Start of Block
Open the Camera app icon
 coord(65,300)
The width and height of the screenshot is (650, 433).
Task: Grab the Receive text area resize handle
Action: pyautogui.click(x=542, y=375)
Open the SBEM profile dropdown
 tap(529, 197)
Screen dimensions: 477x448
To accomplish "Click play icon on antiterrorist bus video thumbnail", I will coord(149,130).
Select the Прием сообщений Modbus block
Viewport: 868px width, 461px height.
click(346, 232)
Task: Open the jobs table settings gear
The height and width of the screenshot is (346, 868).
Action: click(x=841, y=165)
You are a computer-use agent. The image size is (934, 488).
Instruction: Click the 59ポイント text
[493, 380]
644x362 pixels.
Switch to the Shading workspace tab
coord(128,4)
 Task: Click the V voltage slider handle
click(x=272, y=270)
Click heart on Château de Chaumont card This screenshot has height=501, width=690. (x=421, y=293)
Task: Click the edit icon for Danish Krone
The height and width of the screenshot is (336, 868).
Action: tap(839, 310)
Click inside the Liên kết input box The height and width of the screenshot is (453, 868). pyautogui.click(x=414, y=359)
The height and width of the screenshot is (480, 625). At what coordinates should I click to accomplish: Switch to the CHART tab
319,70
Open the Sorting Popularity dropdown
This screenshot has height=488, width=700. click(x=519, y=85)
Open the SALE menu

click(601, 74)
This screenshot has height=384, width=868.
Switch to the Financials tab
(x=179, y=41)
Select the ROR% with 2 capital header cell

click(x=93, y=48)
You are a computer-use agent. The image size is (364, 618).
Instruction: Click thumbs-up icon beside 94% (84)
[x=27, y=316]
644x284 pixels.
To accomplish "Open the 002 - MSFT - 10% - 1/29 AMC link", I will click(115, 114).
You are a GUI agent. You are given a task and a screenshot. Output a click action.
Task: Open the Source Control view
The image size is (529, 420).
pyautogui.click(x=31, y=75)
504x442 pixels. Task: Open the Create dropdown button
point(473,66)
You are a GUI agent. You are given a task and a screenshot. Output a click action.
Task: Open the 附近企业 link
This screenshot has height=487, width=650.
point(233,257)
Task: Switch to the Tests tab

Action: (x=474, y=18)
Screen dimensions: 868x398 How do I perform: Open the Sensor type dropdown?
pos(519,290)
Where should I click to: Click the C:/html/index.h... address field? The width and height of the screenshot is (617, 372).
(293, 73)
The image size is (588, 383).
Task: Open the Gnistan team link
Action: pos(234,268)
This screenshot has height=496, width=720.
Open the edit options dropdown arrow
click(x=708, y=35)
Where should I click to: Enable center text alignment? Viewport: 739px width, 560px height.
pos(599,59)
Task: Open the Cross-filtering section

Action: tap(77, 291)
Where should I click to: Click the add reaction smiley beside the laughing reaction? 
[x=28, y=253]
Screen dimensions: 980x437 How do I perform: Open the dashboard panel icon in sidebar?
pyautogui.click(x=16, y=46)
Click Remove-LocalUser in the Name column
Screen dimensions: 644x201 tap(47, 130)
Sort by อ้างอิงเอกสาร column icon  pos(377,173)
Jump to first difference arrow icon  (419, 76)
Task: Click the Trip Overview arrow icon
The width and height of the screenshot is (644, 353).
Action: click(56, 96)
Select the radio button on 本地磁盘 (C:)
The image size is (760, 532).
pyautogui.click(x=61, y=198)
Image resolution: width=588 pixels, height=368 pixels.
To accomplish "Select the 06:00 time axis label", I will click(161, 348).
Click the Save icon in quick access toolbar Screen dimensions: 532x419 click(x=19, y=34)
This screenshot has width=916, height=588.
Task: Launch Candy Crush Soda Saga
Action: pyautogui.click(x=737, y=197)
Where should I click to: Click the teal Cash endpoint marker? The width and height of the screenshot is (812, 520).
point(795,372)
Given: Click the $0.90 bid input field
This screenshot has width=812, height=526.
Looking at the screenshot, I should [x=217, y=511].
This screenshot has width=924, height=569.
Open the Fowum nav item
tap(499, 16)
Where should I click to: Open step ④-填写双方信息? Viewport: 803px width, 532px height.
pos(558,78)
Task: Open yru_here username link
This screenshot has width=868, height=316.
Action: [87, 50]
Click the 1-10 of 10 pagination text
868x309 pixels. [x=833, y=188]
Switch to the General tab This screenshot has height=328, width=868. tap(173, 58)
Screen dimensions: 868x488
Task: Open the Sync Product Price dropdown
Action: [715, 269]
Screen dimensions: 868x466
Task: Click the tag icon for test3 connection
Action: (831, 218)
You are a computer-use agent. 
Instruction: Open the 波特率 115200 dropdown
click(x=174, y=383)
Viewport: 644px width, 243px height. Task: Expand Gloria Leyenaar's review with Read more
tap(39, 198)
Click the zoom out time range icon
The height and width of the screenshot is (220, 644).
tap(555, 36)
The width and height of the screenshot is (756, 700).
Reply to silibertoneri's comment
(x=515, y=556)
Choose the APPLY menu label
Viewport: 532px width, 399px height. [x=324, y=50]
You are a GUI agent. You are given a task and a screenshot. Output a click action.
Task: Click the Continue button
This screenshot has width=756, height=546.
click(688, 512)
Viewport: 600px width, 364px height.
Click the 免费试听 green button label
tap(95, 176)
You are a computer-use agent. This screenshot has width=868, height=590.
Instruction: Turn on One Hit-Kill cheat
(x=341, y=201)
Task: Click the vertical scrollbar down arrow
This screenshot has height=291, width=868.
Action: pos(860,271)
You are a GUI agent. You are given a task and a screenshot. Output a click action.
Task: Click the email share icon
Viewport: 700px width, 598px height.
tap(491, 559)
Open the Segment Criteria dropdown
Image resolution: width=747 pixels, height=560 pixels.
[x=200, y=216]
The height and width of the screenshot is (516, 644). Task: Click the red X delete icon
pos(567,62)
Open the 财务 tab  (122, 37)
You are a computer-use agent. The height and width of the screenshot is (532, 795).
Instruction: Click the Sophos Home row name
End of Block
What is being asked:
The lines to extract from the data above begin with the line containing "You are a computer-use agent. The image size is (934, 488)." and end with the line containing "Click heart on". Extract them exactly, including both.

Output below:
You are a computer-use agent. The image size is (934, 488).
Instruction: Click the 59ポイント text
[493, 380]
644x362 pixels.
Switch to the Shading workspace tab
coord(128,4)
 Task: Click the V voltage slider handle
click(x=272, y=270)
Click heart on Château de Chaumont card This screenshot has height=501, width=690. (x=421, y=293)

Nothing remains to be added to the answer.